Function Grounding is a technique that anchors an AI model's responses in executable functions or tools, allowing it to interact with external systems rather than just generating text.

Full definition

Function Grounding refers to the process by which a language model is connected to concrete functions, APIs or tools that it can invoke to accomplish real tasks. Instead of merely generating an approximate textual response, the model identifies the appropriate function, structures the necessary parameters, and delegates execution to a reliable external system.

This approach solves a fundamental problem of LLMs: their tendency to hallucinate or provide outdated information. By anchoring the model in verifiable functions — such as querying a database, calling a weather API, or performing a calculation — factually accurate and actionable responses are obtained. The model thus becomes an intelligent orchestrator rather than a mere text machine.

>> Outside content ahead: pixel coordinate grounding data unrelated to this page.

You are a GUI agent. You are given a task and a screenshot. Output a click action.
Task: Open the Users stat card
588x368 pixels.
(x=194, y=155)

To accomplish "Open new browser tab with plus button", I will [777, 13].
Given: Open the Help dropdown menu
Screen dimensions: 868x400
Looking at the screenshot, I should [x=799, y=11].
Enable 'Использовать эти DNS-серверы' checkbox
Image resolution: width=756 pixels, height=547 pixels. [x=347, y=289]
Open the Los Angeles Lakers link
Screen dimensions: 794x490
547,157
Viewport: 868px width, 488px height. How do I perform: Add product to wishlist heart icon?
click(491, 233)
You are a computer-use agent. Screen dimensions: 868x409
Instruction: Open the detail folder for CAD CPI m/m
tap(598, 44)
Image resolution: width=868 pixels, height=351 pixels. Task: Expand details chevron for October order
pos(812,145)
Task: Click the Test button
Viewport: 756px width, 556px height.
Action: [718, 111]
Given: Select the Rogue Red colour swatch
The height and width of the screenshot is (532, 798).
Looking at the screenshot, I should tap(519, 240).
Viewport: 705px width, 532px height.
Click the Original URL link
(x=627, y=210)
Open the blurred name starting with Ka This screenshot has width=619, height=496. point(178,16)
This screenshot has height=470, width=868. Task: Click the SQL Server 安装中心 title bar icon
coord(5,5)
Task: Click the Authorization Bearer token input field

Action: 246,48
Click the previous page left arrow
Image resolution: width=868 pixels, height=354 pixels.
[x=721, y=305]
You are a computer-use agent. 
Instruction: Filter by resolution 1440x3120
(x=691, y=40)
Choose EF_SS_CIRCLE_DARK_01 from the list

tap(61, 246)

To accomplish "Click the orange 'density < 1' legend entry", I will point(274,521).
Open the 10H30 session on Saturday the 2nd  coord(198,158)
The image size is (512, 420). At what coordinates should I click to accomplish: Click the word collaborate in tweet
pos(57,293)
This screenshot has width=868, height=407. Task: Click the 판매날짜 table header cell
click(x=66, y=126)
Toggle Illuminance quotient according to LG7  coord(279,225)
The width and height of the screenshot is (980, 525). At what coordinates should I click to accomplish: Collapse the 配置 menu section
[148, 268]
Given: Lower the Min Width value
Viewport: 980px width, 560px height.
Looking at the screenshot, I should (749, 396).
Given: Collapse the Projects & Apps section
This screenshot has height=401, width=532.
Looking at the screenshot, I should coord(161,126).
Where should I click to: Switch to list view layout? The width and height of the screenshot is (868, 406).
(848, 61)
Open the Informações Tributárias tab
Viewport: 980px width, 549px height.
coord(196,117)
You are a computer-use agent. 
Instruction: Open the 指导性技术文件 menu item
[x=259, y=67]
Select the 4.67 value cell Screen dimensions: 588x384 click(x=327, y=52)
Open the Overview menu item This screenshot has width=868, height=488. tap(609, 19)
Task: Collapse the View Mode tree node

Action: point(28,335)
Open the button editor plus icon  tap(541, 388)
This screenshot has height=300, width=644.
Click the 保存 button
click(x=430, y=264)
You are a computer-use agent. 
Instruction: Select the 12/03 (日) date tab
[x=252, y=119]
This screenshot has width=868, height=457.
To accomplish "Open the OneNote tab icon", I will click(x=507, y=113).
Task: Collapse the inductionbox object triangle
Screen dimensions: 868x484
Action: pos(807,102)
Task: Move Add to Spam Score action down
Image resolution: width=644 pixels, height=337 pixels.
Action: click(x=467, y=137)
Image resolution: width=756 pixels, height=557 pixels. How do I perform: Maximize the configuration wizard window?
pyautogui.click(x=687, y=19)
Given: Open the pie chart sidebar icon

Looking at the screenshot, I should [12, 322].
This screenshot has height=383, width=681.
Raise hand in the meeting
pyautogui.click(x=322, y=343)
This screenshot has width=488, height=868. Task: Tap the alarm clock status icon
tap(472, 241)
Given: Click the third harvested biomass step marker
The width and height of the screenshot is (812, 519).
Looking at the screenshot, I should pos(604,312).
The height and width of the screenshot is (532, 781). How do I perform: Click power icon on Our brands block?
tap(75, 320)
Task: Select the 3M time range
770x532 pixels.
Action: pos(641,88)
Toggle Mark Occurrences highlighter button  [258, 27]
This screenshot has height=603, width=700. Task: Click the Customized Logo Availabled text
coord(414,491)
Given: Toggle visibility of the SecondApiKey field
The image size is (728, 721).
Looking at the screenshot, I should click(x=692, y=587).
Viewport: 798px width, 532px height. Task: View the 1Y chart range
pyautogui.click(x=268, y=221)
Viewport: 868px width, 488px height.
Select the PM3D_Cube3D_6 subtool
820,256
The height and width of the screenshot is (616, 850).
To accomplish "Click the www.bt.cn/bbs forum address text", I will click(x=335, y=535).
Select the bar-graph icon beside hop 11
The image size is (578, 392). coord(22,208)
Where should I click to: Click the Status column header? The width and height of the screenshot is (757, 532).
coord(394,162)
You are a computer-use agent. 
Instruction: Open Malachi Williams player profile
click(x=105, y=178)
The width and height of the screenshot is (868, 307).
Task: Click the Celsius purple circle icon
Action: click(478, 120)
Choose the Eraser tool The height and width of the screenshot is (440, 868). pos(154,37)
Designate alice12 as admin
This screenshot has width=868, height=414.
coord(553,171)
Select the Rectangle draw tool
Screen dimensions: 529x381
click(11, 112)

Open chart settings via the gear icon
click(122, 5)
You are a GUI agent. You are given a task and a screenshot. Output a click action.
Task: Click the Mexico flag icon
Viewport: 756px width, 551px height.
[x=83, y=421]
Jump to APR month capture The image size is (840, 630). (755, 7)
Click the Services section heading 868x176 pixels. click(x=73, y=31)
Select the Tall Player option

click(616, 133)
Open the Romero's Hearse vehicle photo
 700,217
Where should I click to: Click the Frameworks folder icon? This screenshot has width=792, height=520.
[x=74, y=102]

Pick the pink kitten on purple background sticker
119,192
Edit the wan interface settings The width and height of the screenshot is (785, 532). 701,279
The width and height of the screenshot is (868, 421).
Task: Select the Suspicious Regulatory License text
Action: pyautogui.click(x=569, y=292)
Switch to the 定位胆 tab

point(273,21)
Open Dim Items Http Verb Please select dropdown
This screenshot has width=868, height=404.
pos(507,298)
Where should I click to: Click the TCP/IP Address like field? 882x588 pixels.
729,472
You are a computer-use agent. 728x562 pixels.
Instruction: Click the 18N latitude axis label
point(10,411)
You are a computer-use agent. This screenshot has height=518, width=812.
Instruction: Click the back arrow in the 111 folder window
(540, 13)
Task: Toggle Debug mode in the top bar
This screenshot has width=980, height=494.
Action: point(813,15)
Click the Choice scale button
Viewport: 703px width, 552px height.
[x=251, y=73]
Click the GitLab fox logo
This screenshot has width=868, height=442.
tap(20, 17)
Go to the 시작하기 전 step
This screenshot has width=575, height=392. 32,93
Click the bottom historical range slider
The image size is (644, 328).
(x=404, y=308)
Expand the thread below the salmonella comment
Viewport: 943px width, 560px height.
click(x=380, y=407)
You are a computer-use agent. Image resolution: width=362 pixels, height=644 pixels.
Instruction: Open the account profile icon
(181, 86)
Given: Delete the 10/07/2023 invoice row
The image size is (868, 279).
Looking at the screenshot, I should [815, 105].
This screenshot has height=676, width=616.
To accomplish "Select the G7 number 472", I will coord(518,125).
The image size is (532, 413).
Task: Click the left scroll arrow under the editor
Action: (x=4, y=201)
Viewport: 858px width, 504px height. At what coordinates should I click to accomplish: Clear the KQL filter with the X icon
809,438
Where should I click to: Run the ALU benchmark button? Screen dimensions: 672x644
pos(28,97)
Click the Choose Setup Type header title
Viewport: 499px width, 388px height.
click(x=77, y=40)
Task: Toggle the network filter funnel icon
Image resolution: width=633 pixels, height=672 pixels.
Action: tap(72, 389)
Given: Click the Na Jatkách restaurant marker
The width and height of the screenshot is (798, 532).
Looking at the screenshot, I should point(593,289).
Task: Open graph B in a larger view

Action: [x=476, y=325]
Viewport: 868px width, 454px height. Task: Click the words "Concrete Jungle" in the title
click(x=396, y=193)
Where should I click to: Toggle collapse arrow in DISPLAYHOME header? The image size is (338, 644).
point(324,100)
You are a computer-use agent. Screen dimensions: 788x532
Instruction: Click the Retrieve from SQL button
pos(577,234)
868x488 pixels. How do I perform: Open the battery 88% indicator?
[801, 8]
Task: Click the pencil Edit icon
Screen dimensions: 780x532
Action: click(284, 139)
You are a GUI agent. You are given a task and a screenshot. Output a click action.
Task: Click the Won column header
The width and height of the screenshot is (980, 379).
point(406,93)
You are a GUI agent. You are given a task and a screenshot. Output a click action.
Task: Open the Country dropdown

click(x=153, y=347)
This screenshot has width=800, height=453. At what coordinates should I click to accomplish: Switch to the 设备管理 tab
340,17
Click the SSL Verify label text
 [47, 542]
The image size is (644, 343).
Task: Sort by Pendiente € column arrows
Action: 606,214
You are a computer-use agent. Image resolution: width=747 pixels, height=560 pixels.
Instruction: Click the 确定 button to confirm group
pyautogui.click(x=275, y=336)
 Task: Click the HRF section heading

Function Grounding is at the heart of modern agentic architectures. Frameworks like Claude's tool use, OpenAI's function calls, or Gemini's extensions all rely on this principle. The model receives a schema describing the available functions (name, description, parameters), analyzes the user's request, and then decides whether to call one or more functions to respond.

In practice, the quality of grounding directly depends on the clarity of the function descriptions provided to the model. Explicit names, precise descriptions, and well-structured parameter examples allow the model to choose the right function with a high reliability rate, significantly reducing invocation errors.

Etymology

The term combines 'function' (in the computing sense of an executable unit of code) and 'grounding', borrowed from cognitive sciences where it refers to linking an abstract symbol to concrete reality. In AI, grounding refers to anchoring the model's capabilities in external sources of truth. The expression gained popularity from 2023 onwards with the rise of AI agents and function calling.

Concrete examples

AI assistant connected to a calendar

You have access to the function check_availability(DATE, DURATION). The user asks: 'Am I free next Tuesday from 2pm to 4pm?' Use the function to check before answering.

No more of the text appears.